Daily mean precipitation (mm/day) climatology for JJAS season during normal monsoon year (1990) from different experiments (a (a–i)) and observed precipitation dataset from IMD (b) over Indian landmass region

Fig. 9
figure 9

Daily mean precipitation bias with respect to IMD observation dataset from different experiments (ai) for normal monsoon year (1990)

Fig. 10
figure 10

Same as Fig. 9 but for deficit monsoon year (1987)

Fig. 11
figure 11

Same as Fig. 10 but for excess monsoon year (1988)

3.5 Statistical validation

3.5.1 Spatial correlation

For further assessment of model performance for the simulation of precipitation and temperature, spatial correlation between the model and observation has been calculated. Table 3 consists of the spatial correlation values for different experiments under different years of simulation. A careful analysis of the pattern correlation values for precipitation over the Indian landmass suggests that the model experiments exhibit a wide range of resemblance to the observations under different years. Deliberating further with individual experiments, it is found that, due to overestimation/underestimation of the precipitation over the Indian landmass, the MIT set of experiments does not perform satisfactorily in simulating the normal and excess monsoon. For all the years under consideration, the GFC-SUB-BATS scheme performs consistently well in representing the spatial pattern of precipitation over the Indian landmass with the correlation values ≥ 0.5. Interestingly, the closeness of the model-simulated precipitation toward observation is highest in the case of deficit monsoon simulation. This might be attributed to the fact that with lower precipitation magnitudes, there is less variability in space as well as time in the model simulations. In addition, simulations are able to capture the low-intensity precipitation in a more realistic way. This is also supported by the fact that the RCMs have greater agreement with observations in representing moderate precipitation, while they have greater biases for representing heavier precipitation intensities (Boberg et al. 2009; Kjellström et al. 2010).

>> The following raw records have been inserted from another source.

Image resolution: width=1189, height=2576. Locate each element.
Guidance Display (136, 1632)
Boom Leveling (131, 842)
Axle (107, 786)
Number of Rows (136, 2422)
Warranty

Table 3 Spatial correlation for different experiments for precipitation and near surface air temperature with respect to IMD and CRU observations, respectively

For deficit monsoon year, all the experiments using the MIT scheme perform better in comparison to other years, while the MIT-SUB-BATS performs the best with the highest spatial correlation values. On the other hand, experiments with the GFC cumulus schemes perform better than the MIT schemes across all the years of simulation with the exception of CLM4.5 experiments. The SUB-BATS LSM tends to improve the simulation of spatial patterns of precipitation in association with the GFC cumulus scheme. Unlike to that reported in previous studies on ISM, the MIX scheme does not seem to completely supersede other experiments in the single-year simulation of contrasting monsoon. For CLM4.5 experiments, the MIT cumulus scheme is more suited for the simulation of spatial patterns of rainfall in all the monsoon years despite of inherent biases in the simulations.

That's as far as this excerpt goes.